--- Begin ---
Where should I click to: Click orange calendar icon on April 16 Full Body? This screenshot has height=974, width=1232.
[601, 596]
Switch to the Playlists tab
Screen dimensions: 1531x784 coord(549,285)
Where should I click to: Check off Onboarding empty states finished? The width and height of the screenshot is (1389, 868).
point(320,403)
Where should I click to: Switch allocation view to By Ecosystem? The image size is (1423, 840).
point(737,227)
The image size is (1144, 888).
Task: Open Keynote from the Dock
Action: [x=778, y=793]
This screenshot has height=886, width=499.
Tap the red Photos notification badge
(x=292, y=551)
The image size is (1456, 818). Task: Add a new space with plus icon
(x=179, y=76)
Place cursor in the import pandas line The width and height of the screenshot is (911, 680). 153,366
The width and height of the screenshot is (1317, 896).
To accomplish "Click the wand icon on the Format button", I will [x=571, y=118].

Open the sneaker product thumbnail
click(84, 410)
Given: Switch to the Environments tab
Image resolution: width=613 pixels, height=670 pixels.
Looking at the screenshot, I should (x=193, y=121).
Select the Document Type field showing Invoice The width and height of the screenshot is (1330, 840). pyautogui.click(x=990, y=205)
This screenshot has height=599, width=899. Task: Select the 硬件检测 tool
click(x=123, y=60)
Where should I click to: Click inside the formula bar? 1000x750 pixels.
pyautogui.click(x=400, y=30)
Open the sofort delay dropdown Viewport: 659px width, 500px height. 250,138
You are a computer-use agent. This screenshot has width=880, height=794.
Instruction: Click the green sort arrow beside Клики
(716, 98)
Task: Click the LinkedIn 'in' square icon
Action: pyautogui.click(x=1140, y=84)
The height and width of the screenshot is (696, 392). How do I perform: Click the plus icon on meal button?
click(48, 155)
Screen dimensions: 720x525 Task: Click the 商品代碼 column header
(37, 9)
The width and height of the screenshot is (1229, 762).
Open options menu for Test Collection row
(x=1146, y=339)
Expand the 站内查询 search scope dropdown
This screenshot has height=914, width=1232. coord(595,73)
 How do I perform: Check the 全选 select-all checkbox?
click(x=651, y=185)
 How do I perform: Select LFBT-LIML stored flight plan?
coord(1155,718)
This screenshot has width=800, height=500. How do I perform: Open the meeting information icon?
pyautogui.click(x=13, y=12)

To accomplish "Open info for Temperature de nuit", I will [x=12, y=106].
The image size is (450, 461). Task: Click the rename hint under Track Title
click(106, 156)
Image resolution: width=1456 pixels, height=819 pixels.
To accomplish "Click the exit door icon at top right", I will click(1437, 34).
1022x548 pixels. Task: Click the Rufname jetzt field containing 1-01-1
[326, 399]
--- End ---
TASK TO CARRY OUT
Reproduce every one of the records above word for word, with each line unchanged and in its original order.

IN RESPONSE
Where should I click to: Click orange calendar icon on April 16 Full Body? This screenshot has height=974, width=1232.
[601, 596]
Switch to the Playlists tab
Screen dimensions: 1531x784 coord(549,285)
Where should I click to: Check off Onboarding empty states finished? The width and height of the screenshot is (1389, 868).
point(320,403)
Where should I click to: Switch allocation view to By Ecosystem? The image size is (1423, 840).
point(737,227)
The image size is (1144, 888).
Task: Open Keynote from the Dock
Action: [x=778, y=793]
This screenshot has height=886, width=499.
Tap the red Photos notification badge
(x=292, y=551)
The image size is (1456, 818). Task: Add a new space with plus icon
(x=179, y=76)
Place cursor in the import pandas line The width and height of the screenshot is (911, 680). 153,366
The width and height of the screenshot is (1317, 896).
To accomplish "Click the wand icon on the Format button", I will [x=571, y=118].

Open the sneaker product thumbnail
click(84, 410)
Given: Switch to the Environments tab
Image resolution: width=613 pixels, height=670 pixels.
Looking at the screenshot, I should (x=193, y=121).
Select the Document Type field showing Invoice The width and height of the screenshot is (1330, 840). pyautogui.click(x=990, y=205)
This screenshot has height=599, width=899. Task: Select the 硬件检测 tool
click(x=123, y=60)
Where should I click to: Click inside the formula bar? 1000x750 pixels.
pyautogui.click(x=400, y=30)
Open the sofort delay dropdown Viewport: 659px width, 500px height. 250,138
You are a computer-use agent. This screenshot has width=880, height=794.
Instruction: Click the green sort arrow beside Клики
(716, 98)
Task: Click the LinkedIn 'in' square icon
Action: pyautogui.click(x=1140, y=84)
The height and width of the screenshot is (696, 392). How do I perform: Click the plus icon on meal button?
click(48, 155)
Screen dimensions: 720x525 Task: Click the 商品代碼 column header
(37, 9)
The width and height of the screenshot is (1229, 762).
Open options menu for Test Collection row
(x=1146, y=339)
Expand the 站内查询 search scope dropdown
This screenshot has height=914, width=1232. coord(595,73)
 How do I perform: Check the 全选 select-all checkbox?
click(x=651, y=185)
 How do I perform: Select LFBT-LIML stored flight plan?
coord(1155,718)
This screenshot has width=800, height=500. How do I perform: Open the meeting information icon?
pyautogui.click(x=13, y=12)

To accomplish "Open info for Temperature de nuit", I will [x=12, y=106].
The image size is (450, 461). Task: Click the rename hint under Track Title
click(106, 156)
Image resolution: width=1456 pixels, height=819 pixels.
To accomplish "Click the exit door icon at top right", I will click(1437, 34).
1022x548 pixels. Task: Click the Rufname jetzt field containing 1-01-1
[326, 399]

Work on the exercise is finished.